As Phase 2 of HaHP will concentrate on building the capacity of both the target group identified and that of partners who can help facilitate heart health change, there will be considerable emphasis on education and learning within these distinct areas. The project will work closely with Renfrewshire Council on their developing 'Community Learning and Development Strategy' and in integrating HaHP learning with the local Community Learning Plans. Workforce development activity will be aimed at those working within the direct and wider HaHP field to deliver Phase 2 of the project. The purpose of this area is to build the capacity of community planning partners in relation to heart health promoting needs.

A training needs assessment will take place at the start of Phase 2 and solutions generated to support the capacity of these professionals according to need and setting. This could include topics such as CHD awareness and risk factors for non health related staff, or motivational interviewing for those performing a health coaching role.

  • Influence policy and practice through dissemination of learning from Phase 1, the Transition Phase and Phase 2 as it progresses.

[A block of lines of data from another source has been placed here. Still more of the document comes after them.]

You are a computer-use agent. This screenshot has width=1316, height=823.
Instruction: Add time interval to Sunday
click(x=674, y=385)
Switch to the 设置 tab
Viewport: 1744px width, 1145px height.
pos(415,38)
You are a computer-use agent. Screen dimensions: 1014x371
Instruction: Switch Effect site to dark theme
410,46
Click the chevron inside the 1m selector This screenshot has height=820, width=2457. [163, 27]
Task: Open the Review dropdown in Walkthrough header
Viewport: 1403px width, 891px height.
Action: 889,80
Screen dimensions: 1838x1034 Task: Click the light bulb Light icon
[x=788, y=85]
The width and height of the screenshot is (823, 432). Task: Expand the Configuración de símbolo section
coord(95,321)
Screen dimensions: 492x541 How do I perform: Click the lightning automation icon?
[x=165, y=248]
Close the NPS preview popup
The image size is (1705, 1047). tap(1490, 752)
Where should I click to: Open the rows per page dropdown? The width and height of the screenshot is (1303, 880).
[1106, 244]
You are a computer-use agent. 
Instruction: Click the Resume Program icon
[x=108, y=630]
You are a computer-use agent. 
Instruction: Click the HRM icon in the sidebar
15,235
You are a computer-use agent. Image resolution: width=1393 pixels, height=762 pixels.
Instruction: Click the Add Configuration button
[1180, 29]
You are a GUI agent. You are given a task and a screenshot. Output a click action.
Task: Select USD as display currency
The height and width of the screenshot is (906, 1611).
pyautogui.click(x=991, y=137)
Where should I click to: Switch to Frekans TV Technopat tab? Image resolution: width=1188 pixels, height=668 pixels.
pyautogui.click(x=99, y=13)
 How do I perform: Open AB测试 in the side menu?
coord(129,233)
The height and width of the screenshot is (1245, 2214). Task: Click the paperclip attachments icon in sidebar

The following organisations have been identified as potential agents for enabling capacity building in respect of Dimension C:

a) Social Marketing:

  • Local press and media
  • Liaison with National Healthy Living Campaign
  • ASH Scotland
  • Scottish Executive - Press Health Team
  • NHS Health Scotland
  • Scottish Community Diet Project
  • National Physical Activity Co-ordinator

b) Education/Learning:

  • Community Learning & Development within Renfrewshire Council
  • Integrated Community Schools within Renfrewshire Council
  • NHS Argyll and Clyde Learning and Development
  • Paisley University and Reid Kerr College
  • Local education centres ( e.g. adult learning centres, RCVS)
  • NHS Health Scotland
  • NHS Education Scotland
  • Centre for Confidence and Wellbeing

c) Dissemination

  • NHS Health Scotland - Heart Health Learning Network
  • All local contacts listed above in a) and b)
  • National organisations ( e.g.BHF, COSLA, CHSA, Diabetes UK, Heart of Mersey, Braveheart)

Annex 3 gives further details on the planned activity for Dimensions A, B and C.